This is a blogbench comparison between UFS and HAMMER. Each test was run on identical 2TB disks with the filesystem formatted on an 800G partition with the same geometry. UFS on one disk, HAMMER on the other. Tests were run through a Silicon Image SATA driver with NCQ. Due to the random-access nature of the test bulk bandwidth is not a concern and never approaches the SATA phy ceiling. Tests were run on DragonFly BSD with the latest master as of 20Aug2009.
Blogbench is a benchmark which uses an ever-growing dataset. It essentially writes the data set in parallel with reading any part of the already-written dataset, using many threads. The first column, "Nb blogs", roughly scales to the size of the dataset. Therefore, read performance is expected to be quite high until the dataset exceeds available system caches. Once the system caches get blown out read and/or write performance has no choice but to drop off dramantically. The results are quite interesting.
UFS has fairly consistent results but this is mainly due to a severe lack of write bandwidth even when operating within the system caches. The reduced write bandwidth means it takes far longer for the test to blow out the system caches and it winds up basically just testing cache accesses rather then disk accesses on the read side until that point. Why write performance is so low when reads are not touching the disk at all is unknown. On the plus side, UFS clearly has a smaller memory footprint and the system caches do not get blown out until around blog 580. Once the system caches do get blown out UFS comes to a grinding halt... write action basically stops entirely and read action winds up reflecting what has essentially become a static data set only slightly larger then system caches.
HAMMER appears to be able to push much higher write bandwidth in the first phase of the test while reads are operating within the system cache. Because of the much higher bandwidth HAMMER blows out the system caches much more quickly, at around blog 370. The write action itself skews the blow out point a bit but in repeated tests the system caches blow out prior to blog 450. So HAMMER has a larger memory footprint, for sure. However, once the system caches are blown out HAMMER continues to be able to write at a fairly high clip while read performance drops to levels expected when a growing data set is well past system cache limits. UFS, in constrast, was able to maintain higher read throughput but only because its write throughput essentially went to zero, so it was operating on a dataset only slightly larger then the system cache. HAMMER exhibits less determinism. The results are not smooth. This is mainly due to HAMMER's background meta-data flusher. Despite this write performance stays good throughout the entire test and read performance is also quite reasonable as the data set grows to the point where most reads have to hit the disk.
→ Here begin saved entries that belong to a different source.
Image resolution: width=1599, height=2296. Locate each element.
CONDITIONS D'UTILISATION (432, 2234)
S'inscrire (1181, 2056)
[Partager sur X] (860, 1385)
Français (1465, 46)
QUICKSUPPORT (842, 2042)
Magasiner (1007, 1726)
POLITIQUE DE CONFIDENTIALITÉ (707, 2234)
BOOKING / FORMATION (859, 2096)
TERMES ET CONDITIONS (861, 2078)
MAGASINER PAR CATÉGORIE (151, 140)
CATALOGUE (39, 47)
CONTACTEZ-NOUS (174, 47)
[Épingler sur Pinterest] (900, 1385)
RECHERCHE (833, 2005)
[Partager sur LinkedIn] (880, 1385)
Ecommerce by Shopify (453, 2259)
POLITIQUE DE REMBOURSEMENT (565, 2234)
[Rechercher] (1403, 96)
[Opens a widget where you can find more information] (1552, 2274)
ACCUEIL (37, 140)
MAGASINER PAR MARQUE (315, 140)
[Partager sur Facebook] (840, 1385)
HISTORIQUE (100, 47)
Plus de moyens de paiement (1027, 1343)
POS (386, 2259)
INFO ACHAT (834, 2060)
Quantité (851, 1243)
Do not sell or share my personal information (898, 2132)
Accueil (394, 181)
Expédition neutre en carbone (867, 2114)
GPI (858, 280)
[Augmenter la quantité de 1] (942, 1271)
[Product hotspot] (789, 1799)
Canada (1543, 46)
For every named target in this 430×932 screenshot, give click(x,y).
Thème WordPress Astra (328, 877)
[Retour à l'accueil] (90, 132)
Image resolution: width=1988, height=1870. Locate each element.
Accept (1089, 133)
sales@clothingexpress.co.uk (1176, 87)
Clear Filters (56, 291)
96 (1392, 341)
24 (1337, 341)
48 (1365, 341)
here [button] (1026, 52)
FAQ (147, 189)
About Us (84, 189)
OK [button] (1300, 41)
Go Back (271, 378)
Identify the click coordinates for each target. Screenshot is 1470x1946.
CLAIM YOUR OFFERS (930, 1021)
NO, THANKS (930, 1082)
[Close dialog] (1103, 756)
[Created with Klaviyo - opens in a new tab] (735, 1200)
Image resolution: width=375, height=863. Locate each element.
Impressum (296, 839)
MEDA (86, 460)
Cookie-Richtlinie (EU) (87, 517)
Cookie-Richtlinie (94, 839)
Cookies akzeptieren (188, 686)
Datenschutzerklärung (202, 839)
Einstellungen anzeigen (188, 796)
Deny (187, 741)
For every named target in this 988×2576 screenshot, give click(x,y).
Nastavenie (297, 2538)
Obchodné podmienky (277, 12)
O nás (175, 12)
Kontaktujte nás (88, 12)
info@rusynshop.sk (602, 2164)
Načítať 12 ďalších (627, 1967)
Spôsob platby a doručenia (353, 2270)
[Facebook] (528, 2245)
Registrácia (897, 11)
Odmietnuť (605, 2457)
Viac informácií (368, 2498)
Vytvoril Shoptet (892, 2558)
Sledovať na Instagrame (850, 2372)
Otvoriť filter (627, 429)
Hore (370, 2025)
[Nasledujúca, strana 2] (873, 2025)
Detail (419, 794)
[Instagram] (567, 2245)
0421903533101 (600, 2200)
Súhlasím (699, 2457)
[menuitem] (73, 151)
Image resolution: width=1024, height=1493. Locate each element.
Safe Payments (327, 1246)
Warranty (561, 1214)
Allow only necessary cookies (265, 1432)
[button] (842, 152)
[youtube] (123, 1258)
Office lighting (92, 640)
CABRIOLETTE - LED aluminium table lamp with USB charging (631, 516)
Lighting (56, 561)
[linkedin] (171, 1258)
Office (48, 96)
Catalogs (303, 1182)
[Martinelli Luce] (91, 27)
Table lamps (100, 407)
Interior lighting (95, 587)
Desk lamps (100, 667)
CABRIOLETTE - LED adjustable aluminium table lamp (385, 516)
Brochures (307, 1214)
Because the dataset continues to grow in the HAMMER test one can't really compare the output beyond blog 600 to UFS, other then to note that despite UFS being able to maintain read performance it would be a completely failure if a production system had similar characteristics because the web site wouldn't be able to write anything at all.
What conclusions can be determined from this comparison?
Additional UFS notes: I included a lot of trailing output from the blogbench test so people could see what happens after writes get stalled into oblivion. What you are seeing here is a dataset which has blown out the system caches and then continues to grow very slowly. This relative small growth directly relates to the continued read degredation as a larger and larger percentage of the read requests cannot be found in the system caches. In any random access system it only takes 1% of the requests missing the cache to seriously degrade benchmark performance, owing to the difference between completing the read from system caches in a few microseconds verses completing it from disk in few milliseconds. The times may be small but performance ratio is 1:1000 cache-vs-disk. With 100 reader threads having 1% of the requests miss will drop read performance by approximately 1%, leading to rapid degredation. The fewer reader threads there are, the more pronounced the degredation.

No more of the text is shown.